Северо-западный сектор. Зона распространения двух видов керамической традиции: дунайской и пражской
– Позвольте, Уотсон, вместо ответа на ваш вопрос я процитирую российского историка Сергея Алексеева: "Памятниками авар к северу от Дуная остались кочевнические захоронения в славянских или смешанных могильниках – в сопровождении коней, с предметами конской сбруи. Они обнаружены повсеместно – но в небольшом по отношению к общему числу погребений количестве. Наиболее крупные аваро-славянские кладбища появились в VII веке в Поморавье и Словакии. В Голиаре 26 аварских всадников с конями погребены на старом славянском могильнике, среди сожжений славянских общинников. Вместе с ними появляется гончарная керамика позднеримских и дунайских типов. В Нове Замку близ Нитры из 514 погребений – 26 всаднических с конями, в 4 случаях с оружием. Основанный в начале VII веке могильник в Желовцах (Словакия) в числе 870 могил содержал немало всаднических погребений. В 18 из них найдены кочевнические сабли, в том числе в одном детском, в 10 – луки. При оценке этих данных надо иметь в виду, что погребения совершались на протяжении весьма долгого времени, до полутора-двух веков. Аварские вещи обнаруживаются и на славянских поселениях в Словакии и Южной Моравии. Дальше на север проникали лишь отдельные авары – или аварские предметы. Богатые поясные наборы, к примеру, ценила и чешская знать. Помимо всего прочего, славянские мастера изготавливали для авар ремесленные изделия – в том числе оружие и детали высоко ценившихся кочевой (и славянской) знатью поясных наборов. Привезенные с востока образцы становились импульсом для дальнейшего развития славянского ремесла".

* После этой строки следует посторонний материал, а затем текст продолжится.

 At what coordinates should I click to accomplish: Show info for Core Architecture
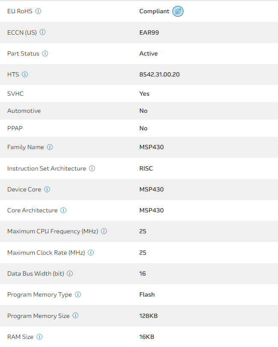[63, 210]
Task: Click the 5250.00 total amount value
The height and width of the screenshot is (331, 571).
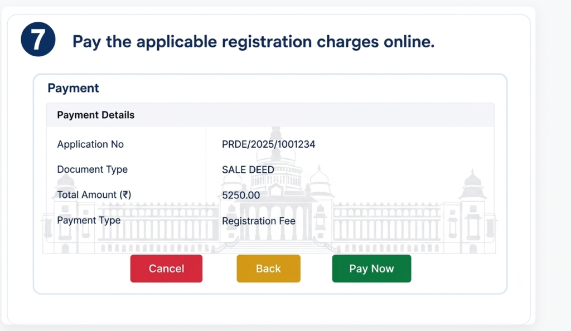Action: pyautogui.click(x=241, y=196)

– Насколько я понял, Алексеев придерживается того же подхода, что и Мария Гимбутас. Он твёрдо убеждён, что в здешних местах обитают "славяне" и приписывает последним любые вещи, отличные от бывших в обиходе у кочевников. Если в могиле нет конского скелета, узкого меча и степного лука, значит она автоматически переходит в разряд славянской. Весьма удобный метод для славистов! При этом российский историк постоянно подчёркивает, что всаднических захоронений в Моравии и Нитре найдено немного. Не более 3-4% от общего количества, если судить по кладбищу в Нове Замку. Как будто для того, чтобы управлять территорией, надо непременно пребывать в численном большинстве. Впрочем, с некоторыми очевидными выводами российский исследователь согласен. Он признаёт, что в этих местах типичные аварские "погребения совершались на протяжении весьма долгого времени, до полутора-двух веков". Следовательно, никуда отсюда кочевники уходить не собирались. Интересно, что находки степного типа, сделанные в Богемии, этот историк отписывает уже "чешской знати". Хотя не исключает, что отдельные авары могли просачиваться на Север. Надо полагать, это означает, что тамошние всадники тоже покоились вместе с аварским оружием и геральдическими поясами. Объяснение этому явлению предлагается простое: "чешская знать", она же, вероятно, элита державы Само, дескать, ценила подобные вещи. А изготавливали их, конечно же, "славянские мастера". Кто же ещё?! Авары, типа, привозили с Востока образцы, а подражания им успешно клепали умельцы из числа горшечных племён.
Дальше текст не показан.